12. What will happen to this equilibrium if venous hydrostatic pressures are increased, as in ventricular (heart) failure?

13. Liver disease may result in oedema. What factor(s) lead to oedema in such conditions?

14. Disease of the renal glomerulus (which filters blood as the first step in urine formation) may also lead to oedema. Why should this be the case?

Dehydration

15. Diarrhoeal diseases lead to loss of body water, often causing death through dehydration. What will happen to the various compartments of body water in cholera?

16. What will happen to a) urine output, b) blood pressure, c) body temperature, and d) haematocrit in someone suffering from a diarrhoeal disease?

17. Oral rehydration therapy was introduced ~30 years ago. Its introduction led to a world wide reduction in child deaths from diarrhoea from 4.6 million a year in 1980 to around 1.5million a year in 2000. The World Health Organisation and UNICEF recommend use of a solution with the following composition:

component / concentration (mmol-1)
Na+ / 75
Cl- / 65
Glucose / 75
K+ / 20
citrate3- / 10

(You are not expected to remember the composition of this solution.)

17.1 Why does this solution contain glucose and Na+?

17.2 By what mechanism(s) are these transported through the intestinal mucosa?

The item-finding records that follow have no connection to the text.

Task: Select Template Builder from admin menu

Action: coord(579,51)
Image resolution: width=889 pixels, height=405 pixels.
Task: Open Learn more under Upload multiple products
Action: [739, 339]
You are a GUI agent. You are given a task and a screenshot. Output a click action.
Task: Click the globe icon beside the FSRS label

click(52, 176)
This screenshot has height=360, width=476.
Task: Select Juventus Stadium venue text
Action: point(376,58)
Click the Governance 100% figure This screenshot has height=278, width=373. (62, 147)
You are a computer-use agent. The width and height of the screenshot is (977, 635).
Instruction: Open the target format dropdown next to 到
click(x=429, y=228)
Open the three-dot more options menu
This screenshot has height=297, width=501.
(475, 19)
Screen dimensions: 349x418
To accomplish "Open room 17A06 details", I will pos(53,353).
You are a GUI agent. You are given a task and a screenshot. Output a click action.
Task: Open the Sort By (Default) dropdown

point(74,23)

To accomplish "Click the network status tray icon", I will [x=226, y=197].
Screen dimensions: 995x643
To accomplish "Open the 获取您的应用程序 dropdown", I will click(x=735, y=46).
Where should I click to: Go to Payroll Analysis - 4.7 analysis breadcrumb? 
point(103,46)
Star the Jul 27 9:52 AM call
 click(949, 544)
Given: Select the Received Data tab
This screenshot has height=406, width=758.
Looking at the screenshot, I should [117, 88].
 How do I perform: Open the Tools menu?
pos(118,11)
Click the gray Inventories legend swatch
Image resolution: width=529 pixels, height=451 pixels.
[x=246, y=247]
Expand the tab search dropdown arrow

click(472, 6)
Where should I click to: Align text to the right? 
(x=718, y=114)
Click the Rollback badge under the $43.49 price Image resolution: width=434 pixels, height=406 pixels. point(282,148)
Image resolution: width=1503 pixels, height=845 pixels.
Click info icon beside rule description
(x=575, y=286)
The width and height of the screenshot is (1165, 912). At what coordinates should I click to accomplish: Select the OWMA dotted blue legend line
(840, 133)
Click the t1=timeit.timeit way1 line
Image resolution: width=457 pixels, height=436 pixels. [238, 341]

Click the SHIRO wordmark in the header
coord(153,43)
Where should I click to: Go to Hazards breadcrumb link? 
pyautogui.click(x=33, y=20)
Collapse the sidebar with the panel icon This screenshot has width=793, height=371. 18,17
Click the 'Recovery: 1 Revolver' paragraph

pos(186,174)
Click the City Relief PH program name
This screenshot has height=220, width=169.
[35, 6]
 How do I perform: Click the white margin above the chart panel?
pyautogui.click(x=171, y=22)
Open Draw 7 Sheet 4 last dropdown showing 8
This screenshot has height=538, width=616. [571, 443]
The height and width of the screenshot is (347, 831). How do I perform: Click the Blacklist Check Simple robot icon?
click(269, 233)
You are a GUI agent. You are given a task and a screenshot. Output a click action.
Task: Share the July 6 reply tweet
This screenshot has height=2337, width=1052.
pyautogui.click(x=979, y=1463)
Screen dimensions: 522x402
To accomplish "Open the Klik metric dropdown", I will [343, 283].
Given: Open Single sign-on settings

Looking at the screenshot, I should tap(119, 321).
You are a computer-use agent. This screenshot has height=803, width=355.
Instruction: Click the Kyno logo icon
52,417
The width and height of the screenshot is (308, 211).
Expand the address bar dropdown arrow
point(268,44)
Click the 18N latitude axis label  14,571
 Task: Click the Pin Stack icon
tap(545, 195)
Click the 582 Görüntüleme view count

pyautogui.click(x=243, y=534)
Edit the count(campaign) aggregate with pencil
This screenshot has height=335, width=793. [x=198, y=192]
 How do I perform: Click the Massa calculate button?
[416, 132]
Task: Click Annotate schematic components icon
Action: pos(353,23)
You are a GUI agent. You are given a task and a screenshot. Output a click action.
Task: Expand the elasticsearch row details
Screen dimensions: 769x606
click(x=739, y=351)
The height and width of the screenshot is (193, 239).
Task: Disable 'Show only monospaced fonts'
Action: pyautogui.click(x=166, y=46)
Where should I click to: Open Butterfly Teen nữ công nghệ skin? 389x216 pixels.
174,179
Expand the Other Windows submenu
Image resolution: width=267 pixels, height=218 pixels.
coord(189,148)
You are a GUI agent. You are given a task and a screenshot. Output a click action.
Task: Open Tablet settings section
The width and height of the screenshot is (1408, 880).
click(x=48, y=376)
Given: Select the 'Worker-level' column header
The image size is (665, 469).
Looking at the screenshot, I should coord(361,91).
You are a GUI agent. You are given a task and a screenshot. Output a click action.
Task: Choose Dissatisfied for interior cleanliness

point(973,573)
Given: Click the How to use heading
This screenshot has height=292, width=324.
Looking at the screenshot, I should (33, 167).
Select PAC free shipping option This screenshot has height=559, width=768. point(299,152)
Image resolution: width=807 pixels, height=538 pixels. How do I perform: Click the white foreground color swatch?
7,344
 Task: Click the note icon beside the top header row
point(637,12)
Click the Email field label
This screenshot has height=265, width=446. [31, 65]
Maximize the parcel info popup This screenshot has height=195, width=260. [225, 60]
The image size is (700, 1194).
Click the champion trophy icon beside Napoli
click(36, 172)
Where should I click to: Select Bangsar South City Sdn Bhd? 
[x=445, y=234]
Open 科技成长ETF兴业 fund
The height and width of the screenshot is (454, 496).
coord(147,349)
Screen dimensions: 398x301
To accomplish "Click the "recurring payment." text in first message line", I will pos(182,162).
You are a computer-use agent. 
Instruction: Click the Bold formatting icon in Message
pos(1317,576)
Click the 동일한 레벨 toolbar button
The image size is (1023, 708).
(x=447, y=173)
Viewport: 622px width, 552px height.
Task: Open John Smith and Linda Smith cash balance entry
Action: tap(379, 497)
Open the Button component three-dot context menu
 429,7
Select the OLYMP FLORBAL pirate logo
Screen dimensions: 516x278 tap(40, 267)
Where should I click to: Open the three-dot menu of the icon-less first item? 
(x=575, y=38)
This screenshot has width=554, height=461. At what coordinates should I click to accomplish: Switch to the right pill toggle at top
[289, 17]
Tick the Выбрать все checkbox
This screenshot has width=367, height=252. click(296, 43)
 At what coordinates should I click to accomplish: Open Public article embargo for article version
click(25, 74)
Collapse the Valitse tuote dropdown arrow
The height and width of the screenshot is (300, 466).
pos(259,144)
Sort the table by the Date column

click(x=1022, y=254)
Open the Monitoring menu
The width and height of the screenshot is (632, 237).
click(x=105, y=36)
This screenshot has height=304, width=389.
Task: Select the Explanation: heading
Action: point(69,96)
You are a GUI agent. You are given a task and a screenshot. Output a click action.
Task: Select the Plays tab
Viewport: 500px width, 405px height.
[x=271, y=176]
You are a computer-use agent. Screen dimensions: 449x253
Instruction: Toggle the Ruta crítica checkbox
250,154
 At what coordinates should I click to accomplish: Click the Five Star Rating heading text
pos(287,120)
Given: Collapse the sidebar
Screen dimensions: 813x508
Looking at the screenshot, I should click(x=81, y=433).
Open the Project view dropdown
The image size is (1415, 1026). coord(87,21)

17.3 Why does the solution contain K+ in addition to Na+?

17.4 By what mechanism does cholera (infection with Vibrio cholerae) generate high loss of salt and water through diarrhoea?

Hypovolaemic shock (You will learn more about shock in semester 2, so detailed understanding is not expected at this stage.)

18. What do you understand by the term hypovolaemic shock?

19. Hypovolaemia may be managed by giving intravenous fluids. What do you understand by a) a crystalloid solution and b) a colloid solution? How would these solutions be distributed through the body fluid compartments?

20. 0.9% NaCl solution is often described as isotonic. What does the term isotonic denote? Show, by calculating the concentration of NaCl in mmol.l-1, that 0.9% salineis isotonic. The molecular weight of NaCl is 58.5.